New Zealand Statement: Briefing on the Humanitarian Situation in Besieged Areas in Syria
Statement delivered by Gerard van Bohemen, Permanent Representative of New Zealand to the United Nations, January 15, 2016.
Thank you Mr President. I too thank Assistant Secretary Kang for her briefing.
New Zealand is pleased that since this Council met on Monday, a second series of aid convoys have been able to enter Madaya, Foua and Kefraya yesterday and a third series of convoys is planned in the next few days.
However, as others have said, this is just scratching the surface. That gets aid through to about 62,000 people. Humanitarian workers need safe, unimpeded and sustained access to the nearly 400,000 people trapped in besieged areas throughout Syria. It has now been confirmed that many of these people are suffering through conditions as horrific as we have seen recently in Madaya and elsewhere.
The Syrian Government is responsible for besieging some areas; but others such as various opposition groups and ISIL are also using siege tactics.
We demand all those using siege tactics immediately to meet their international legal obligations to allow humanitarian access.
Tit-for-tat granting of humanitarian access is unacceptable. Civilians should not be used as pawns, as has been happening in Madaya, Foua and Kefraya.
Only 25 kilometres outside of Damascus, people in Madaya have been waiting since Monday to be evacuated so they can receive the medical care they urgently need. There’s a complex situation and the facts are still becoming clear. But what is clear enough, is that the need is urgent.

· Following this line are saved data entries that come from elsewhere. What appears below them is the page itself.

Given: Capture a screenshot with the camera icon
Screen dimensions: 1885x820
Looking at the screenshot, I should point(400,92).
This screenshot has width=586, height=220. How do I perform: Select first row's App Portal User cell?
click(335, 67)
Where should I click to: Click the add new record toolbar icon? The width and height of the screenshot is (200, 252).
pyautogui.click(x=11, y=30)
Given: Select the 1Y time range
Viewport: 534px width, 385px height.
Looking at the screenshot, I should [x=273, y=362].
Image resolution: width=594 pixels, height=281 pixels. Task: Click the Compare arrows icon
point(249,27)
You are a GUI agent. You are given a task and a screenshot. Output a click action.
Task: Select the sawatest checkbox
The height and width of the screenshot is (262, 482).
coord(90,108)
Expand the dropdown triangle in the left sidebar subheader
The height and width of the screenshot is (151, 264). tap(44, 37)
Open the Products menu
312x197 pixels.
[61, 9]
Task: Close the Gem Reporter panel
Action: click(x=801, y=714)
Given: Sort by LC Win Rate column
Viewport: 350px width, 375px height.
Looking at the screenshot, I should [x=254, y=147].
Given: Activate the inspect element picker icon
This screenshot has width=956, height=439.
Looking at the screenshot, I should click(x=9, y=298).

While we are pleased that humanitarian agencies have received approval for the entry of mobile clinics and medical teams to support treatment, we cannot understand the Syrian Government’s unwillingness to grant permission for people to be evacuated.
We call on the Syrian authorities immediately to grant requests for medical evacuations of the sick.

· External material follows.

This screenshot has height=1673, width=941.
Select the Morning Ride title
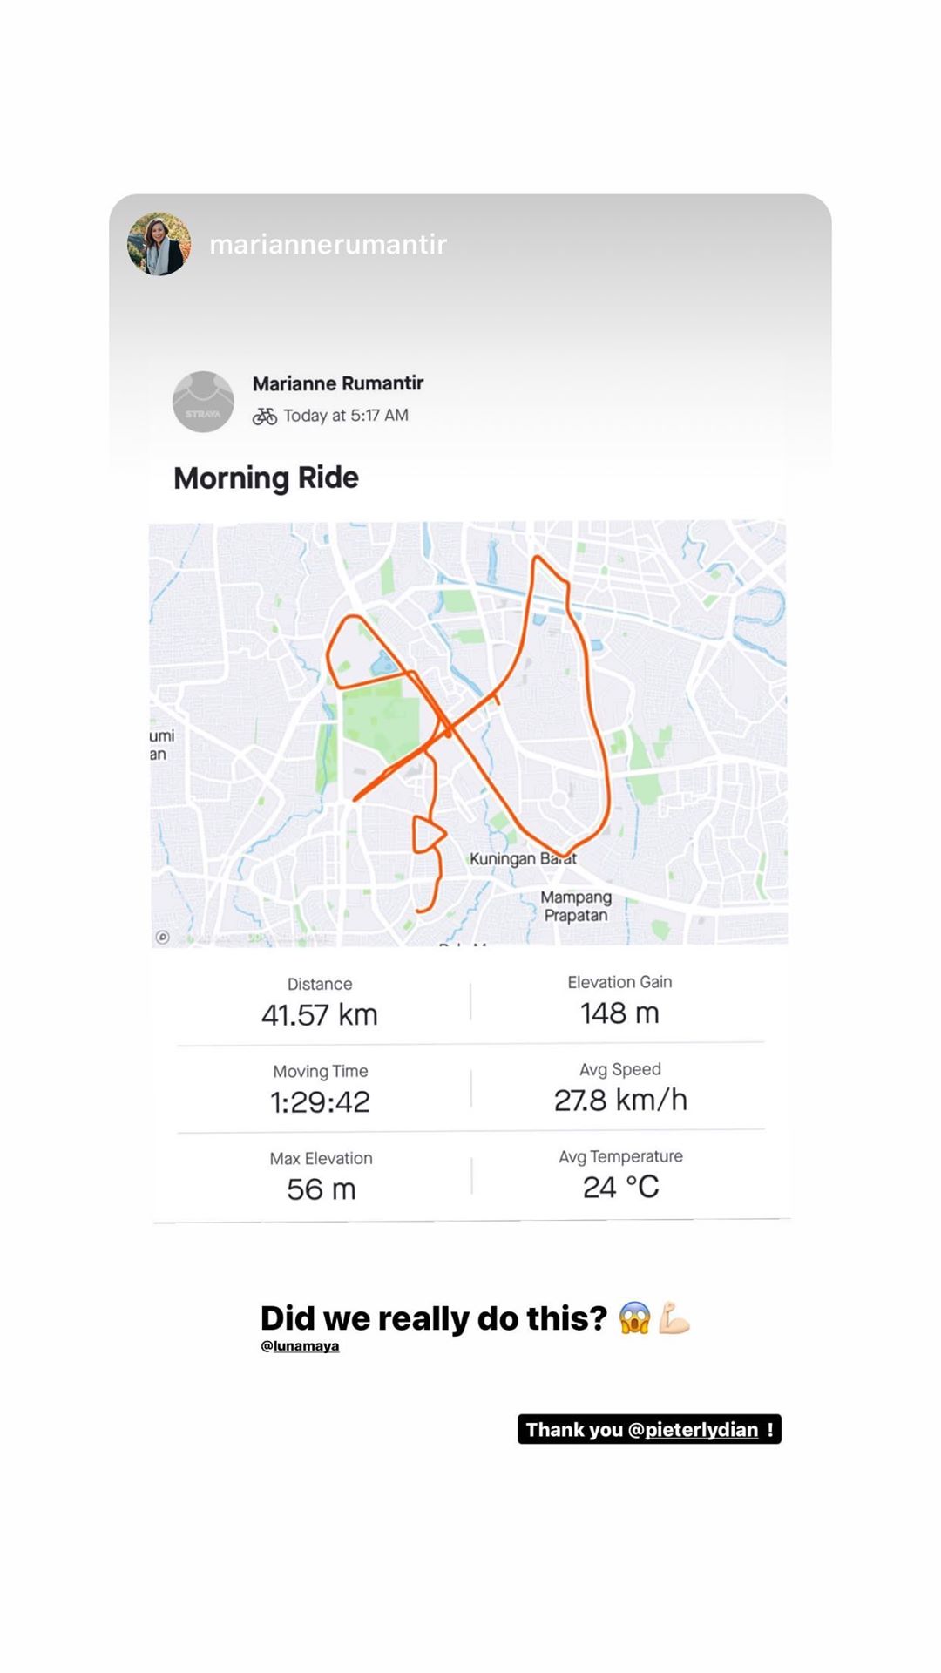pos(266,478)

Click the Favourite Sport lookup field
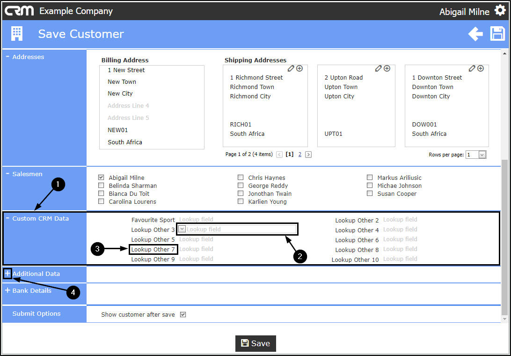coord(196,220)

New Zealand and many others, including the Secretary General, have emphasised numerous times that the Syrian Government must approve, without delay, requests for inter-agency convoys.

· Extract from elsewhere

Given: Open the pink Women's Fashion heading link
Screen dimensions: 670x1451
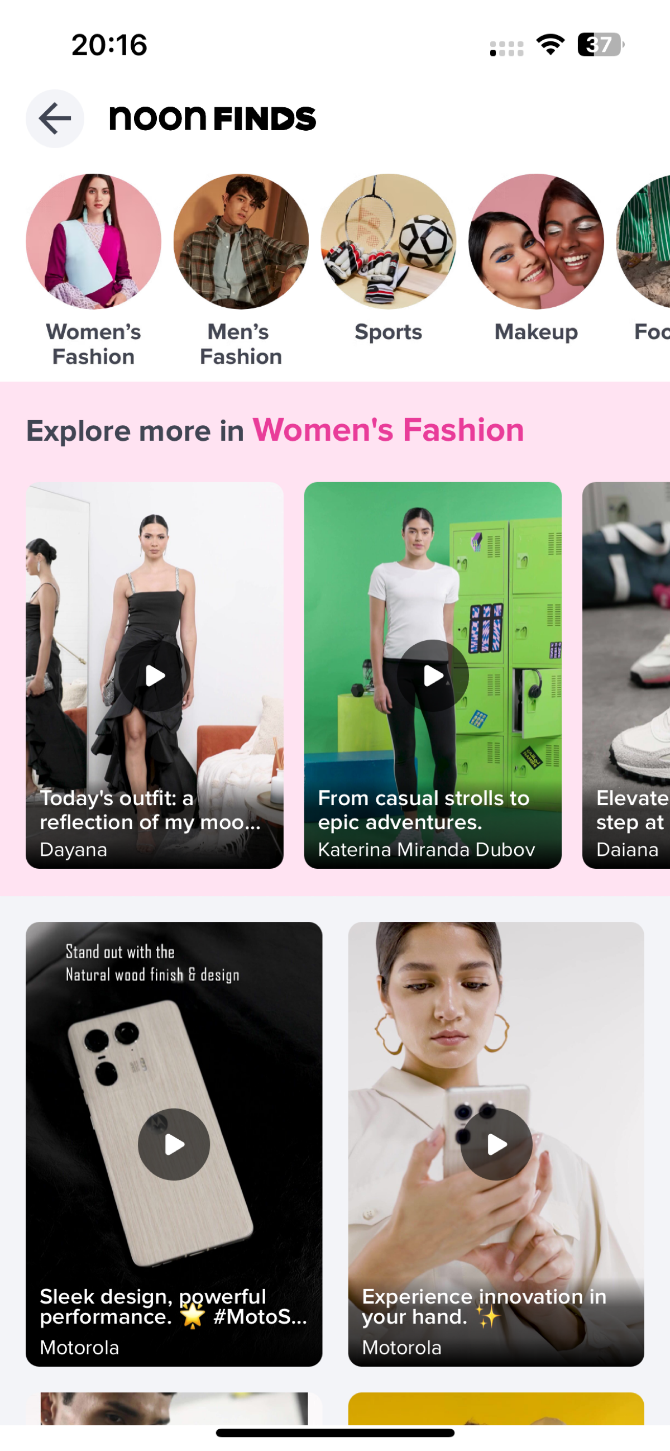Looking at the screenshot, I should tap(388, 430).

As my Spanish Colleague has just said, in Security Council Resolution 2258, adopted only last month, this Council expressed its concern at the decline in convoy approvals by the Syrian authorities and requested that they respond expeditiously – and positively - to all requests for cross-line deliveries.
We cannot accept that administrative delays continue to block humanitarian assistance from reaching those in need. As Ms Kang has said, the approval procedures must be simplified and must be much quicker.
Delivering aid in Syria is extremely complex and dangerous for the people delivering the aid. It would be unsafe to try to deliver aid without government consent and risk attacks. Over 80 humanitarians have lost their lives since the conflict began. We do not want to see this number rise.
Intentionally starving civilians as a method of warfare has happened repeatedly during the Syrian conflict.
What we are seeing today in Madaya is an alarming echo of the siege and starvation of civilians in Homs in 2014. The deliberate starving of civilians is not a natural, collateral effect of conflict. It is a conscious decision made by the besieging parties. It violates international humanitarian law. It violates this Council’s resolutions. It may constitute a war crime. New Zealand and Spain intend to invite the World Food Programme to brief on access to food in besieged areas at the next Syria Humanitarian consultations on Syria on 27 January.
In the meantime, New Zealand demands that the Syrian Government and other parties to the conflict immediately lift all sieges in Syria and allow the free movement of civilians and life-saving goods. We also call on countries with influence, with responsible parties, and I say parties plural, to use that influence for the lifting of the sieges. If they stand by and do nothing, they too are complicit.
The situation is so desperate that all forms of aid delivery should be considered. In this respect, we would be interested in OCHA’s view on the potential operational advantages and challenges of delivering assistance via airdrops. Lifting the sieges and parties abiding by their obligations under international humanitarian law would help build trust and momentum ahead of the upcoming talks in Geneva. We look forward to discussing these matters in more depth with Special Envoy Staffan de Mistura on Monday.
We all know that only a political solution will end the suffering of the Syrian people. Let me conclude by commending the bravery and tireless work of the humanitarians working on the ground, including the United Nations, led by Humanitarian Coordinator Yacoub El Hillo, the International Committee of the Red Cross and the Syrian Red Crescent.